März: Das mallorquinische Schreien-im-Wirtsdhaus wird von der Unesco zum immateriellen Kulturerbe der Menschheit erklärt. Die Geehrten erfahren davon wegen des Geschreis im Wirtshaus erst am folgenden Tag.

April: In Calvià kommt eine neue Superluxusvilla für 130 Millionen Euro auf den Markt. Der Meerblick wird durch das Wegsprengen zweier billiger Luxusvillen (einstelliger Millionenbereich) erzwungen.

Mai: Die Balearen-Regierung startet die bislang ambitionierteste Initiative gegen Billigtourismus und führt eine Sondersteuer für Billigtourismus-Gebiete ein, damit der Tourismus dort nicht mehr billig ist.

Juni: Rafel Nadal gewinnt zum 14. Mal Roland Garros. Dieses Jahr wirklich.

Juli: Die Marke „Ballermann“ gibt das längst fällige gendergerechte Rebranding bekannt und heißt nun „Ballerperson“.

August: Es ist heiß und die Insel ist voll. Dieses Jahr wirklich.

September: Der Strompreis klettert auf eine neue Rekordmarke. Fitness-Center schließen ihre Exercise Bikes ans Stromnetz an, kassieren für Bio-Strom Unsummen und gewähren eifrigen Stramplern saftige Rabatte.

Oktober: Querdenker-Demo in Palma. Die Demonstranten beklagen sich bitter, dass sie von der Polizei ausschließlich durch Querstraßen gelotst werden. Der Polizeichef löst mit seiner Antwort – „Ihr könnte mich kreuzweise“ – eine heftige Diskussion über die Grenzen der Meinungsfreiheit aus.

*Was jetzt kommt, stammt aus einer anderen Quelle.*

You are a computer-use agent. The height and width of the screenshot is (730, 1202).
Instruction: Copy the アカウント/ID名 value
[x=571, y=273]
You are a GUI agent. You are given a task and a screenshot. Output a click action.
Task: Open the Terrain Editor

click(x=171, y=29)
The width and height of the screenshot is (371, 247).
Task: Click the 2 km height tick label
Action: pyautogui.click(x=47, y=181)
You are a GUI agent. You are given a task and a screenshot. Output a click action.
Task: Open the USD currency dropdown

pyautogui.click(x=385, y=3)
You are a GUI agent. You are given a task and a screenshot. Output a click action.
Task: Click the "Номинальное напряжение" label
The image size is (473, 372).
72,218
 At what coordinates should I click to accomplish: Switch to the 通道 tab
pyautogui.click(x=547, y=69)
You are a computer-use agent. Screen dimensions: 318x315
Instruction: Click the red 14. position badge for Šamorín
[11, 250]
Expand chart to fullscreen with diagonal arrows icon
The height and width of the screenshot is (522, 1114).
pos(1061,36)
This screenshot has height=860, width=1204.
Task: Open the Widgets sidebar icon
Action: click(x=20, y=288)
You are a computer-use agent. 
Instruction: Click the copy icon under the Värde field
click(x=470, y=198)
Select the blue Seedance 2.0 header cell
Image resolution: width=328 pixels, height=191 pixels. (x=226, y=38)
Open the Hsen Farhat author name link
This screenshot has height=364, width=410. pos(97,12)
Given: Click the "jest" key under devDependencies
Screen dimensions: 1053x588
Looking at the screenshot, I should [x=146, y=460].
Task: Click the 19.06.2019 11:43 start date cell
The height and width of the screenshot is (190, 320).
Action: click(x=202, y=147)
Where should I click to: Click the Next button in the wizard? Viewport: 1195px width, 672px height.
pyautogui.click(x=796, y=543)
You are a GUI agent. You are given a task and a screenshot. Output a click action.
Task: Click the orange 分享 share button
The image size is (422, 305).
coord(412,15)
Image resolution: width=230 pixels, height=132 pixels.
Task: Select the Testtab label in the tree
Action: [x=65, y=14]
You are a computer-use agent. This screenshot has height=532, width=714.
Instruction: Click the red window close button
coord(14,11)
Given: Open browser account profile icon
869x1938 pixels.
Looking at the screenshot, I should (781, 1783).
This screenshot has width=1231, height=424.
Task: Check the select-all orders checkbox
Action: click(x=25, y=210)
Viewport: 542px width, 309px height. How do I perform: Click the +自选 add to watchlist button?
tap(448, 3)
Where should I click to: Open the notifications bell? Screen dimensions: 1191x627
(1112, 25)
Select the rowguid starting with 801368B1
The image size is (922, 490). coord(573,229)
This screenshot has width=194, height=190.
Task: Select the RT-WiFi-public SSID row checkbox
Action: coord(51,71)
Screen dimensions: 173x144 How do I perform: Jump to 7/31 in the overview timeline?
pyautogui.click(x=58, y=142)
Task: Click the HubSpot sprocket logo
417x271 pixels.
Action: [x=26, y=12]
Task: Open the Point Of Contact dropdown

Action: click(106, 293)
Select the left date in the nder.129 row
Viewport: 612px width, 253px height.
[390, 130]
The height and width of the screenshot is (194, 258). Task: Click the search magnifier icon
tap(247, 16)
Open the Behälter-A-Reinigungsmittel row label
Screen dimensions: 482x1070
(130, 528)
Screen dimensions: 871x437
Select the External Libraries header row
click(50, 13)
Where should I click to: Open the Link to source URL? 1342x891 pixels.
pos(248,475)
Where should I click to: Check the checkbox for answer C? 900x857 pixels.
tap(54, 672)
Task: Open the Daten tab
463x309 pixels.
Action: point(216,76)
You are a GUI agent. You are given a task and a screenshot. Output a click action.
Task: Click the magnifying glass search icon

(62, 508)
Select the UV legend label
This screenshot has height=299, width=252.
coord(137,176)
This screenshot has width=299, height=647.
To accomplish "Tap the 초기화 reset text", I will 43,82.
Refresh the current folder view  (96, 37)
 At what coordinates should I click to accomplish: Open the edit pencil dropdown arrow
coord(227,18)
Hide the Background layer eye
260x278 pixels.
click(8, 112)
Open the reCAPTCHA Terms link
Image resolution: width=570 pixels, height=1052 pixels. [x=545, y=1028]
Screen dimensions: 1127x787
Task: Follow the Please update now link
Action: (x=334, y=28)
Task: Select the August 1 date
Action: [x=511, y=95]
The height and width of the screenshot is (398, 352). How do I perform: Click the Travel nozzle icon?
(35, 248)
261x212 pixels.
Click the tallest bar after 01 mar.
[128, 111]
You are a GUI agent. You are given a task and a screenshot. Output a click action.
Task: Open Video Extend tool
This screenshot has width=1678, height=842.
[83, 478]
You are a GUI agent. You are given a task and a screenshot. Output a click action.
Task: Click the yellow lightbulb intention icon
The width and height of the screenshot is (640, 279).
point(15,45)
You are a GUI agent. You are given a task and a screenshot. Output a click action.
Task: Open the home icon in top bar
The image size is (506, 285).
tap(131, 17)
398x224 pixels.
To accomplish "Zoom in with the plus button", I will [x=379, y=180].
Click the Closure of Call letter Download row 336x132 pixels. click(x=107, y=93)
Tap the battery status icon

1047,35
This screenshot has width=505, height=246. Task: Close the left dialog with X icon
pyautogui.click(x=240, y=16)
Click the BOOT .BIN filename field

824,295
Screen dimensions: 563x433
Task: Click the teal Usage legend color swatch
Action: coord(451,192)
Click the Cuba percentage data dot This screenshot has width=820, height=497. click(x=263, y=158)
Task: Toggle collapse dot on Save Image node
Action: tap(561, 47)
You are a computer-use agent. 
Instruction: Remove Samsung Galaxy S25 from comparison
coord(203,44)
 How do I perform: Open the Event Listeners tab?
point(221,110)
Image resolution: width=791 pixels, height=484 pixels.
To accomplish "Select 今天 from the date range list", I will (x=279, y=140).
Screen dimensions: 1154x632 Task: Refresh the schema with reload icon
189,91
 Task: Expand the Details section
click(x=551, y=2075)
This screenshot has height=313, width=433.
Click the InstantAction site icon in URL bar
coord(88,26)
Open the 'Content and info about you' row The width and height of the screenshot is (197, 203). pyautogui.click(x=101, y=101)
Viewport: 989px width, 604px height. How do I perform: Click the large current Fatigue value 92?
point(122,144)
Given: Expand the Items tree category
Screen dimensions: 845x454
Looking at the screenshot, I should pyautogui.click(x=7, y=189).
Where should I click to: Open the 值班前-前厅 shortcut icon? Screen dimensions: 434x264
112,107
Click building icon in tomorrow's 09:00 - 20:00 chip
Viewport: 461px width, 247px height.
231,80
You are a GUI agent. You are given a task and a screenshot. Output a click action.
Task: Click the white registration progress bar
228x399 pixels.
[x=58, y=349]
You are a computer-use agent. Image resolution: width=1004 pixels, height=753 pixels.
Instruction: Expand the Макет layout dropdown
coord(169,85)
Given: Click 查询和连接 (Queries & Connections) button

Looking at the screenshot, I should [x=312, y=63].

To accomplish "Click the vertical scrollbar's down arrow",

November: Im Parc Bit wird der „Matança-Simulator“ vorgestellt. Diese Virtual-Reality-Software ermöglicht die traditionelle mallorquinische Schweineschlachtung und Verwurstung zu Sobrassada, ohne einem einzigen Grunzer auch nur eine Borste zu krümmen. Tierschützer zeigen sich wegen der gezeigten Gewalt an Tieren kritisch und empfehlen den Konsumenten, für Weihnachten den bekannten Abknall-Spielen den Vorzug einzuräumen. Traditionalisten hingegen beharren auf der Echt- Matança – für den Simulator interessiere sich kein Schwein.

Dezember: Der Strompreis klettert auf eine neue Rekordmarke. Die Verwaltung der Inselhauptstadt beschließt, die Weihnachtsbeleuchtung nur in jenen Straßen einzuschalten, in denen alle Anrainer ihre Steuern bezahlt haben. Palma bleibt dunkel.